[Stored data entries]
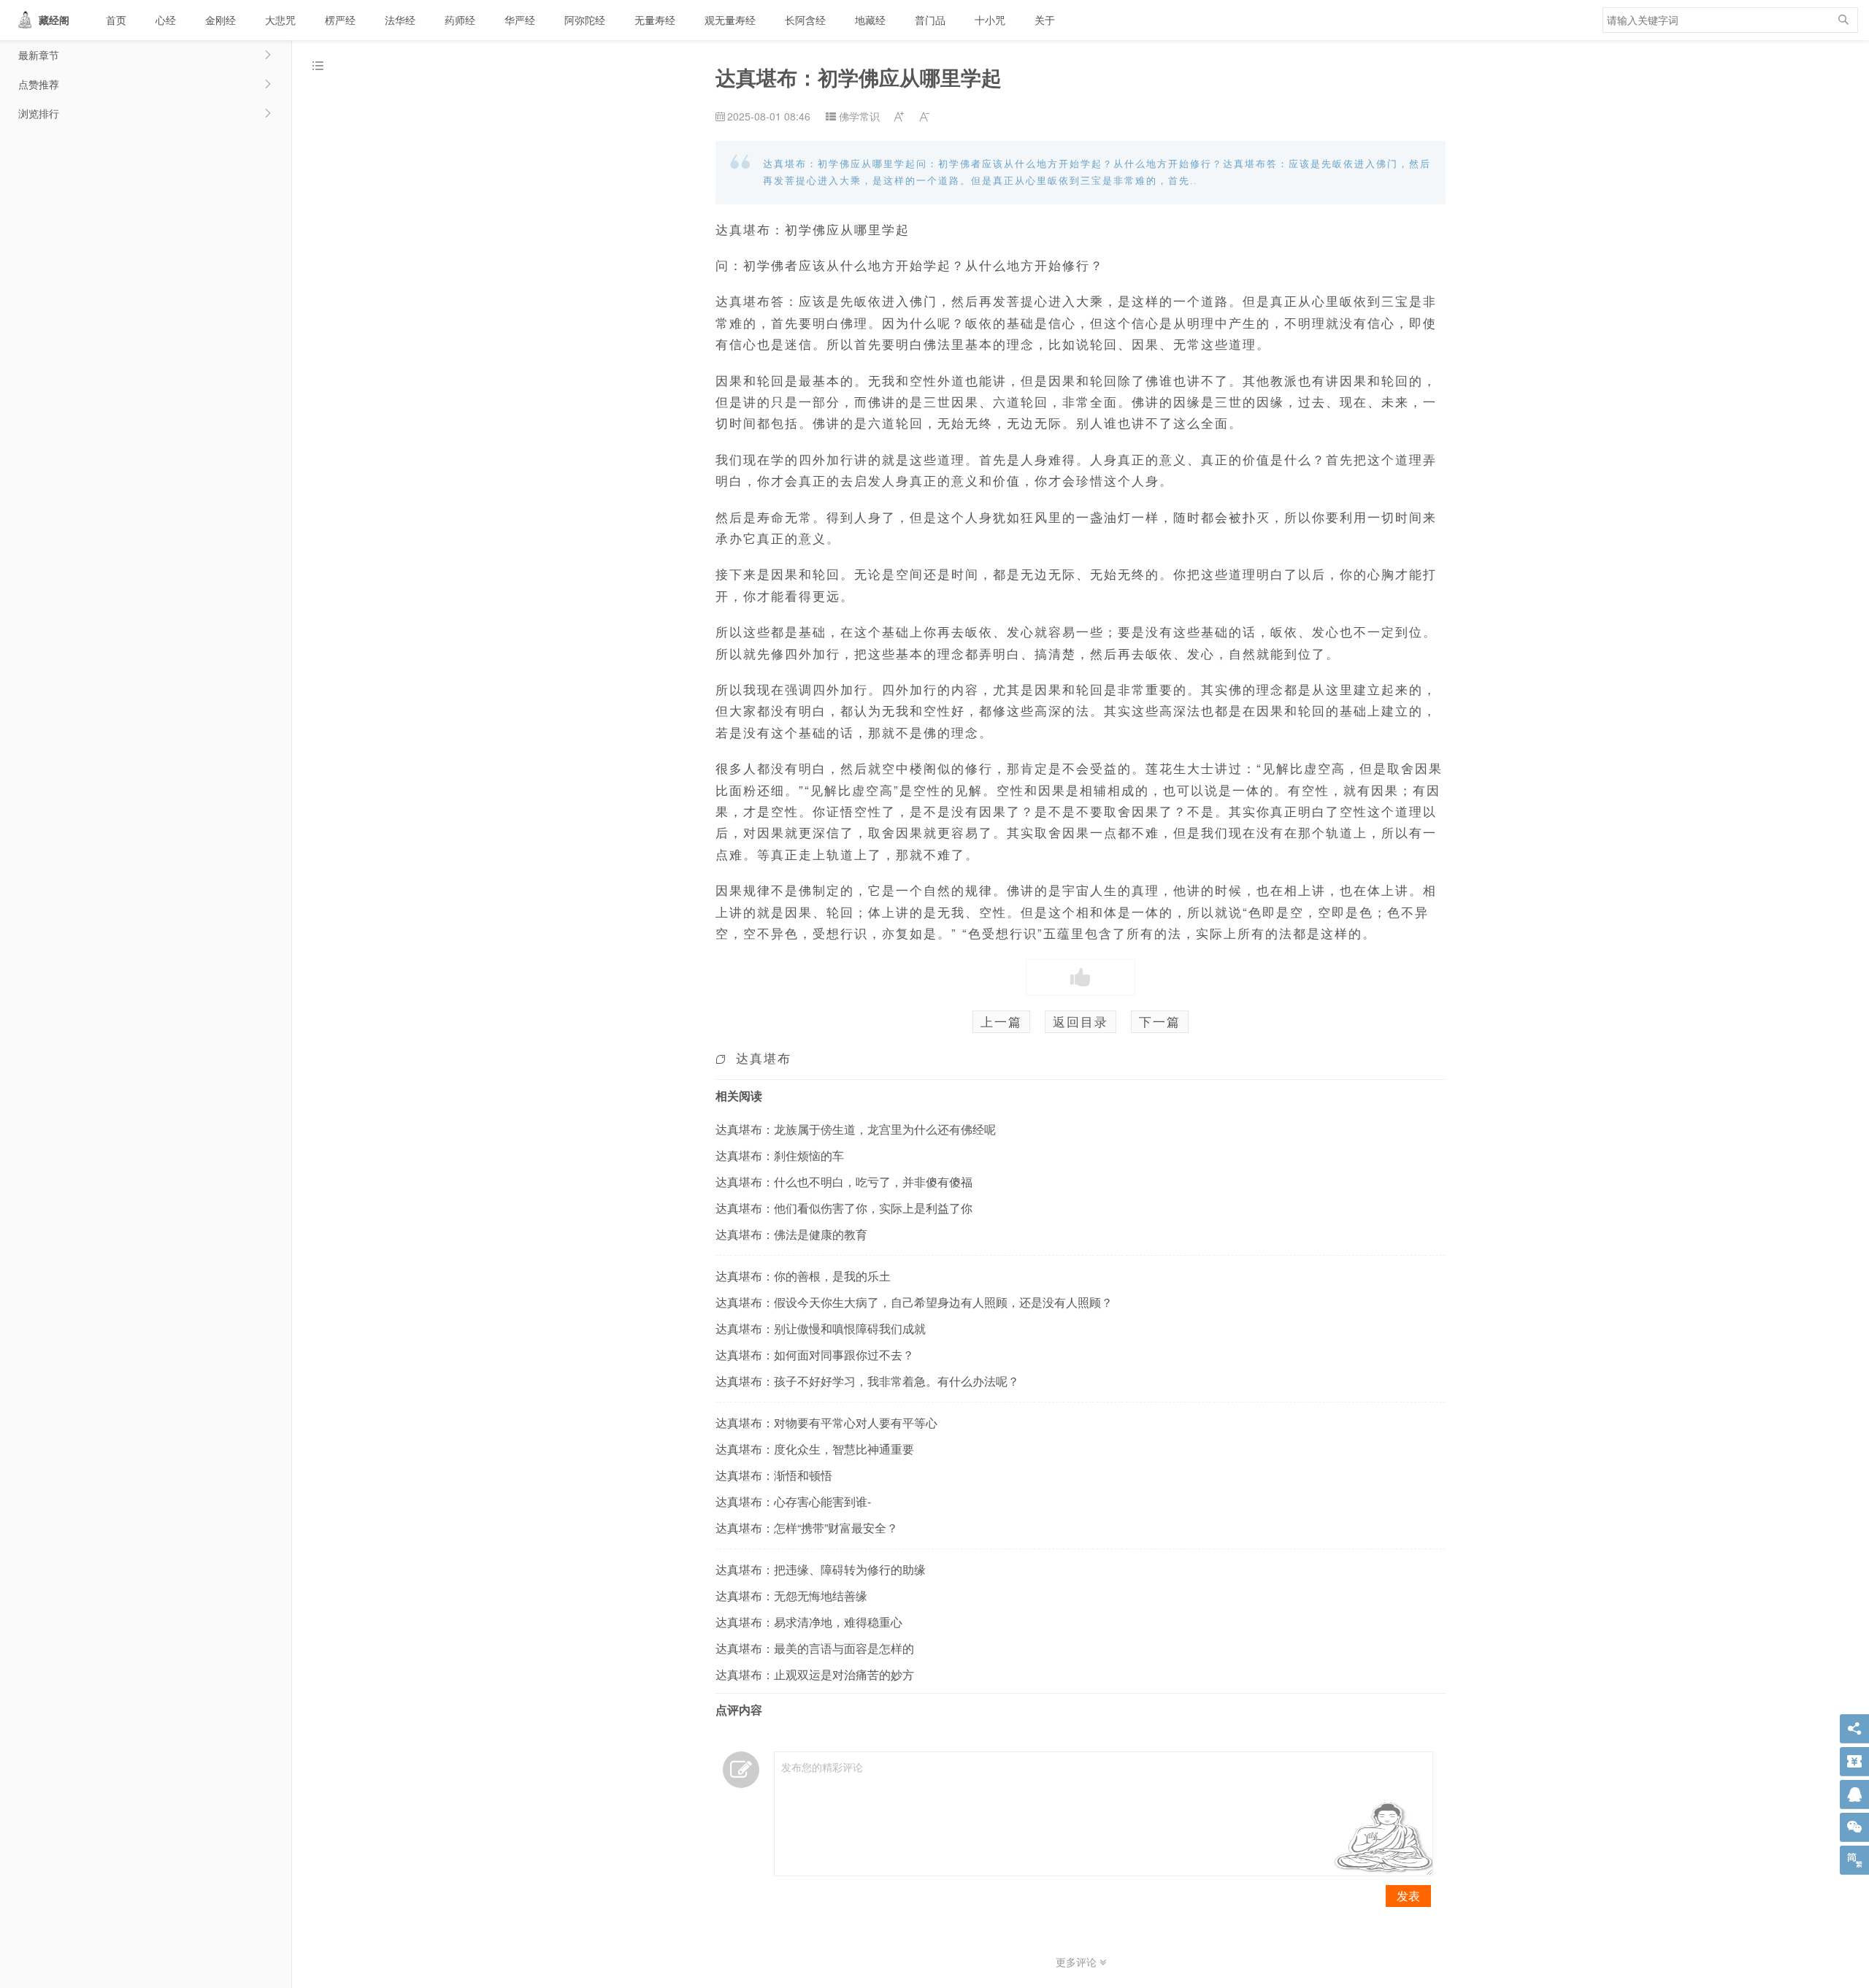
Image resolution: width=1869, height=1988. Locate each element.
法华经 (400, 19)
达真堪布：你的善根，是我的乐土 (803, 1275)
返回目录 (1080, 1021)
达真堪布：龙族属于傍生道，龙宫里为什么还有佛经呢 (855, 1129)
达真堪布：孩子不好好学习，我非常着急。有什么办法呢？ (867, 1381)
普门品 (930, 19)
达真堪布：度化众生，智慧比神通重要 (814, 1448)
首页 (116, 19)
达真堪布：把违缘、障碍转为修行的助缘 (820, 1569)
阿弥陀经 (584, 19)
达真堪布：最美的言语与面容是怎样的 (814, 1648)
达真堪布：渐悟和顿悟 (773, 1475)
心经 (166, 19)
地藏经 (870, 19)
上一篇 (1001, 1021)
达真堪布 (763, 1058)
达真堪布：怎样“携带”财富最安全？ (806, 1527)
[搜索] (1843, 20)
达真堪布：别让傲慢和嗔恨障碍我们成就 (820, 1328)
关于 (1045, 19)
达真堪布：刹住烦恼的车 (779, 1155)
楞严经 (340, 19)
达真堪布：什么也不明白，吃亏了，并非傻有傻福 (843, 1181)
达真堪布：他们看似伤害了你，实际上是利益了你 (843, 1208)
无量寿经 (654, 19)
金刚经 (220, 19)
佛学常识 (859, 116)
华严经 (519, 19)
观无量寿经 (730, 19)
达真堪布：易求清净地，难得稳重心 (808, 1621)
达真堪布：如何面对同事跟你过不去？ (814, 1354)
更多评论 (1077, 1961)
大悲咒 (280, 19)
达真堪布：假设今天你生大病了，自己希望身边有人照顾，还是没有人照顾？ (914, 1302)
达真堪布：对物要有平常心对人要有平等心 (826, 1422)
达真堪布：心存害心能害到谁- (793, 1501)
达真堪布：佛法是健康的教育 (791, 1234)
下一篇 (1160, 1021)
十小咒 (990, 19)
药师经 (460, 19)
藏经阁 (54, 19)
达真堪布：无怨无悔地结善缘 (791, 1595)
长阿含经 (805, 19)
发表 (1408, 1895)
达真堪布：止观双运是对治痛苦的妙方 (814, 1674)
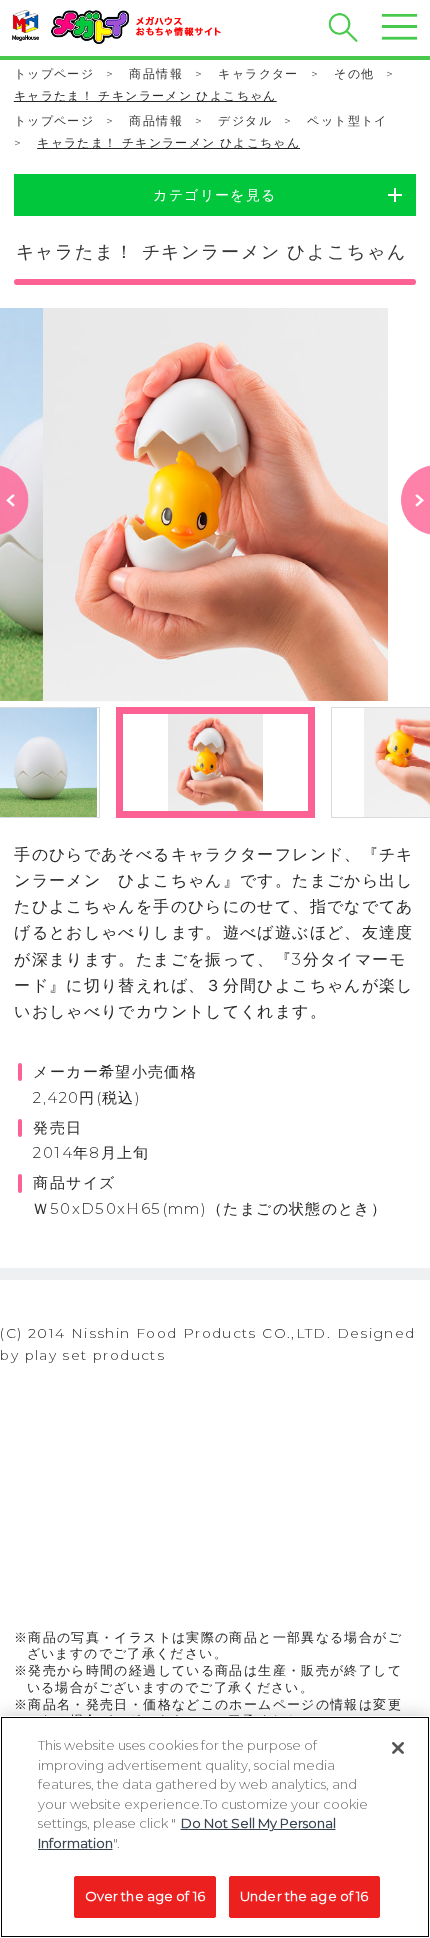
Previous (14, 529)
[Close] (398, 1748)
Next (415, 529)
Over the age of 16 (145, 1896)
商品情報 (156, 73)
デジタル (245, 120)
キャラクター (258, 73)
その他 (354, 73)
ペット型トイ (347, 120)
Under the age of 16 (304, 1896)
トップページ (54, 73)
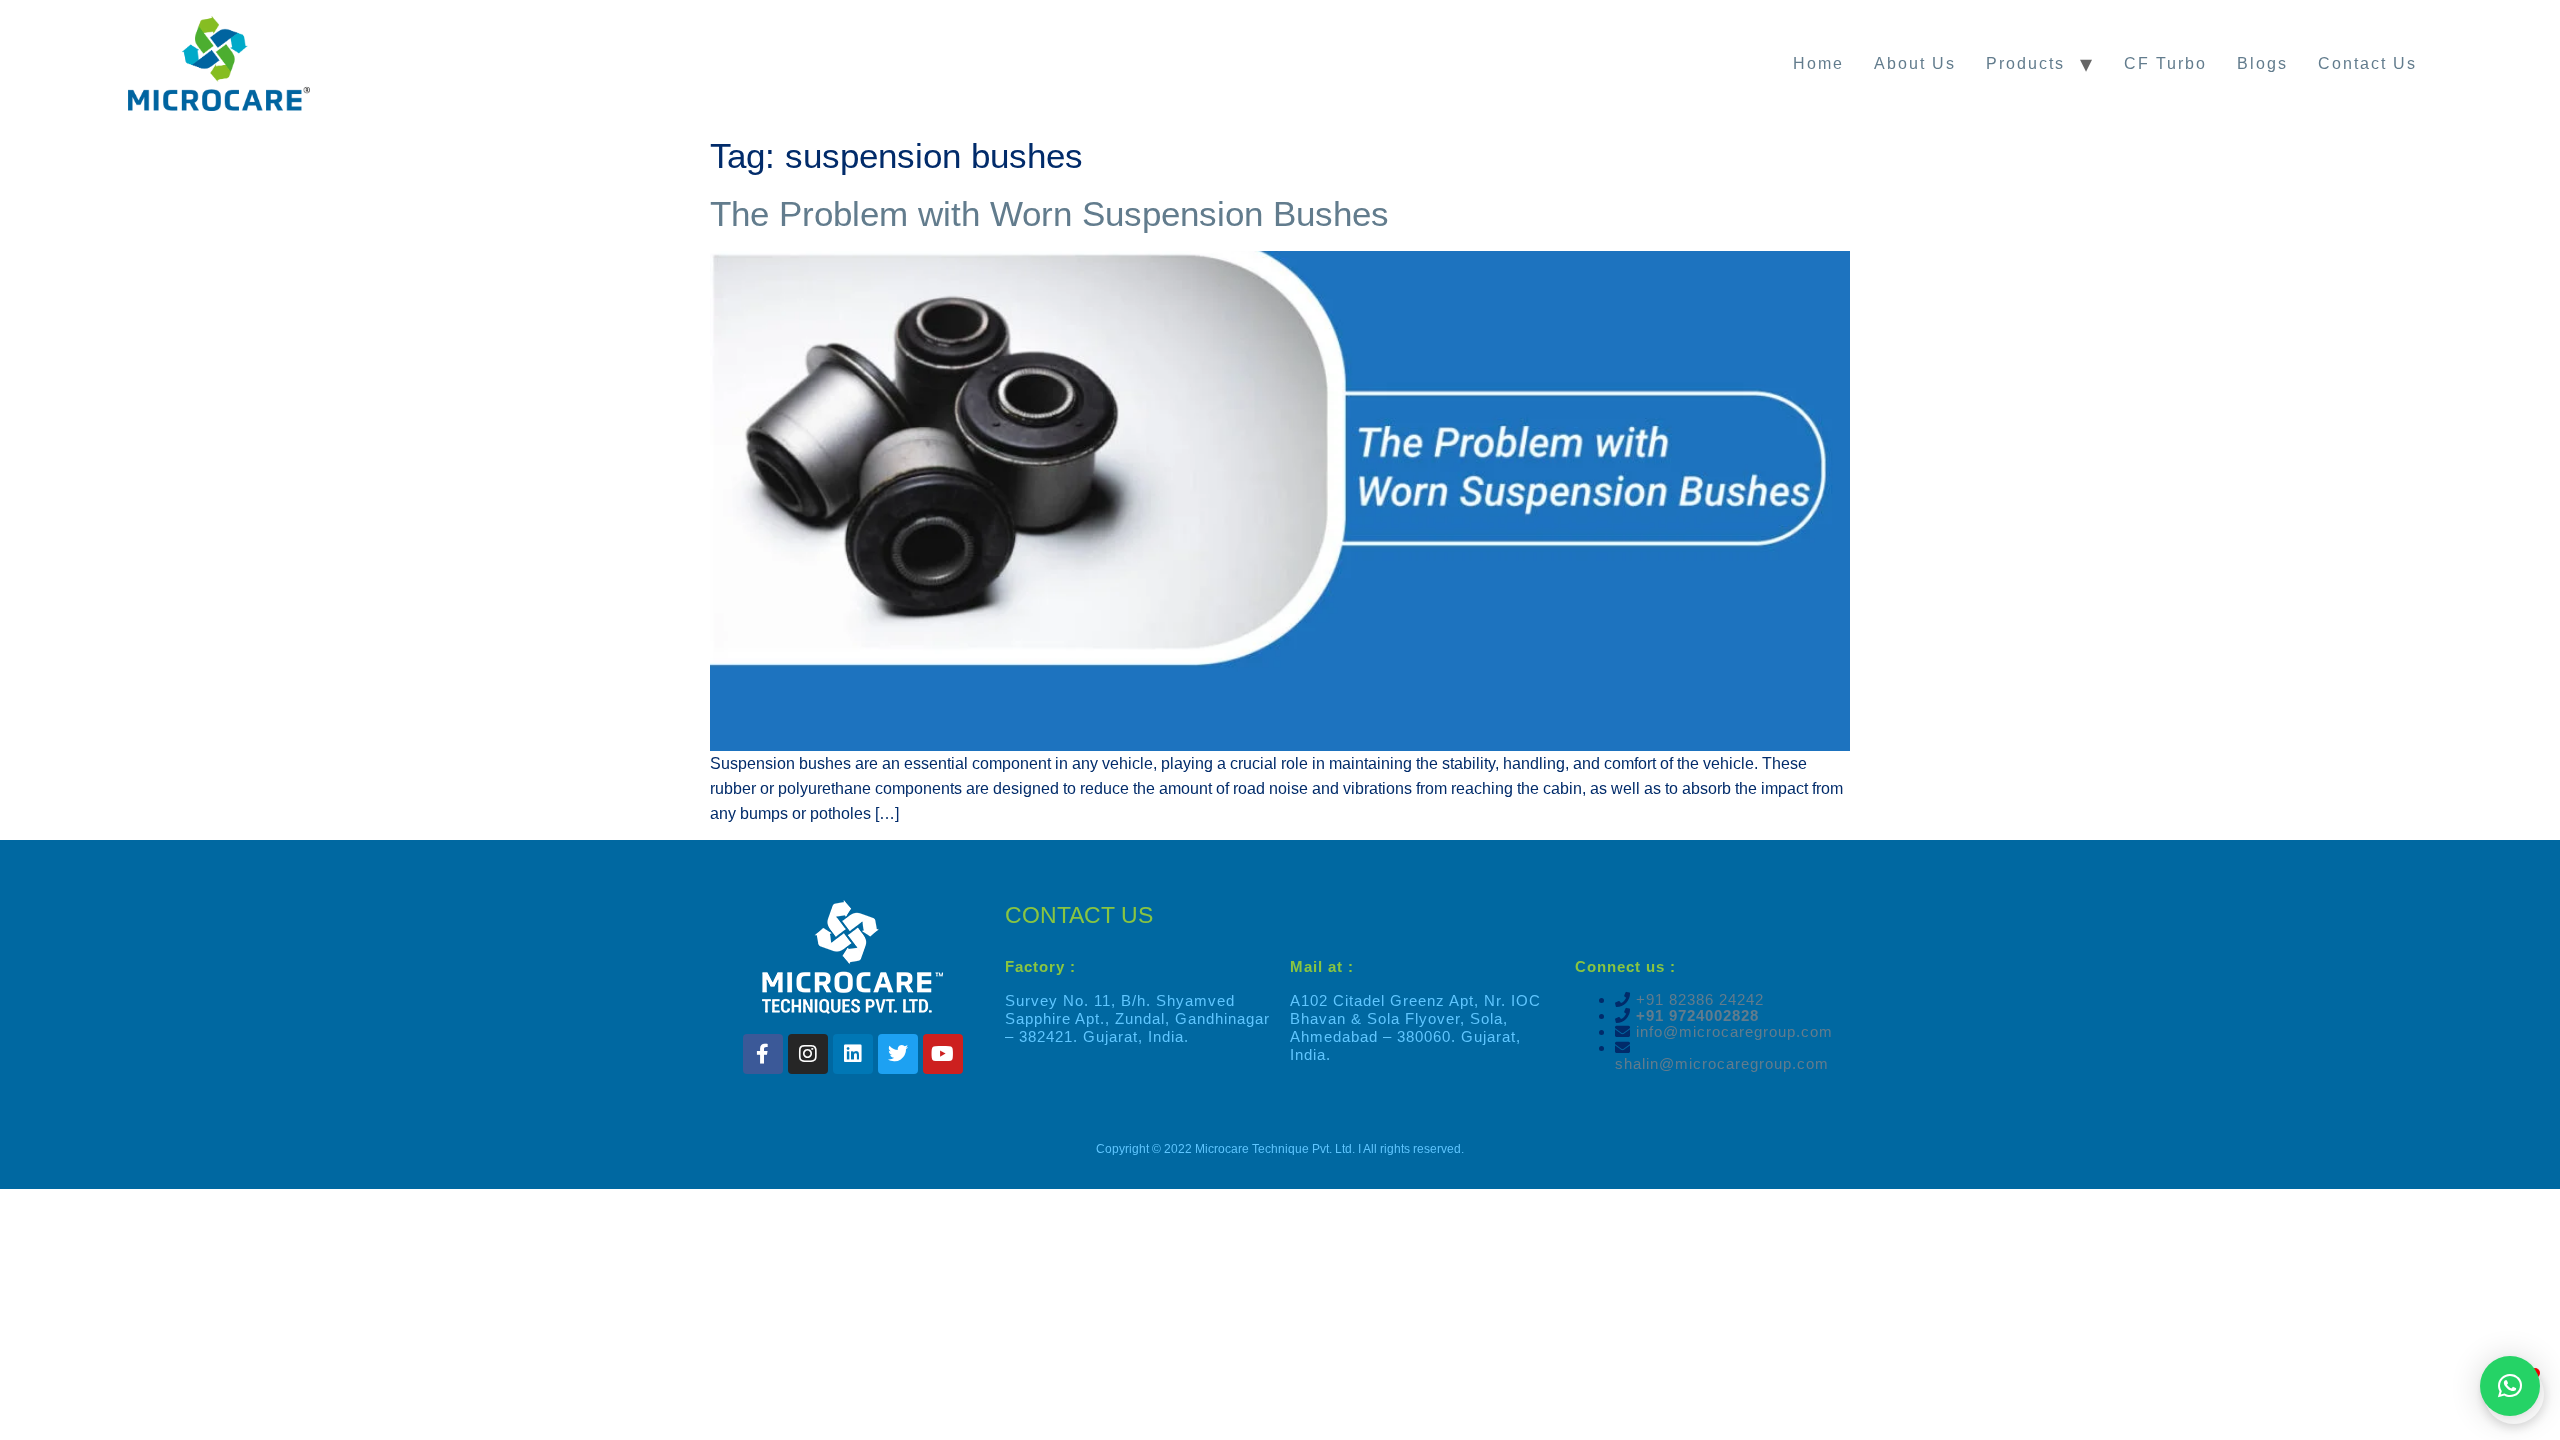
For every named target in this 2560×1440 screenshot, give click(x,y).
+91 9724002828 (1695, 1015)
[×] (2510, 1386)
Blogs (2262, 63)
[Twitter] (898, 1054)
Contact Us (2367, 63)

- What you have to do
Images stay out, but the rest of the records must be retyped exactly.

- Exercise output
Image resolution: width=1869, height=1988. Locate each element.
法华经 (400, 19)
达真堪布：你的善根，是我的乐土 (803, 1275)
返回目录 (1080, 1021)
达真堪布：龙族属于傍生道，龙宫里为什么还有佛经呢 (855, 1129)
达真堪布：孩子不好好学习，我非常着急。有什么办法呢？ (867, 1381)
普门品 (930, 19)
达真堪布：度化众生，智慧比神通重要 (814, 1448)
首页 (116, 19)
达真堪布：把违缘、障碍转为修行的助缘 (820, 1569)
阿弥陀经 (584, 19)
达真堪布：最美的言语与面容是怎样的 (814, 1648)
达真堪布：渐悟和顿悟 (773, 1475)
心经 (166, 19)
地藏经 (870, 19)
上一篇 (1001, 1021)
达真堪布 (763, 1058)
达真堪布：怎样“携带”财富最安全？ (806, 1527)
[搜索] (1843, 20)
达真堪布：别让傲慢和嗔恨障碍我们成就 (820, 1328)
关于 (1045, 19)
达真堪布：刹住烦恼的车 (779, 1155)
楞严经 (340, 19)
达真堪布：什么也不明白，吃亏了，并非傻有傻福 (843, 1181)
达真堪布：他们看似伤害了你，实际上是利益了你 (843, 1208)
无量寿经 (654, 19)
金刚经 (220, 19)
佛学常识 (859, 116)
华严经 (519, 19)
观无量寿经 (730, 19)
达真堪布：易求清净地，难得稳重心 (808, 1621)
达真堪布：如何面对同事跟你过不去？ (814, 1354)
更多评论 (1077, 1961)
大悲咒 (280, 19)
达真堪布：假设今天你生大病了，自己希望身边有人照顾，还是没有人照顾？ (914, 1302)
达真堪布：对物要有平常心对人要有平等心 (826, 1422)
达真堪布：心存害心能害到谁- (793, 1501)
达真堪布：佛法是健康的教育 (791, 1234)
下一篇 (1160, 1021)
十小咒 (990, 19)
药师经 (460, 19)
藏经阁 (54, 19)
达真堪布：无怨无悔地结善缘 (791, 1595)
长阿含经 (805, 19)
发表 (1408, 1895)
达真堪布：止观双运是对治痛苦的妙方 (814, 1674)
Previous (14, 529)
[Close] (398, 1748)
Next (415, 529)
Over the age of 16 (145, 1896)
商品情報 (156, 73)
デジタル (245, 120)
キャラクター (258, 73)
その他 (354, 73)
ペット型トイ (347, 120)
Under the age of 16 (304, 1896)
トップページ (54, 73)
For every named target in this 2560×1440 screenshot, give click(x,y).
+91 9724002828 (1695, 1015)
[×] (2510, 1386)
Blogs (2262, 63)
[Twitter] (898, 1054)
Contact Us (2367, 63)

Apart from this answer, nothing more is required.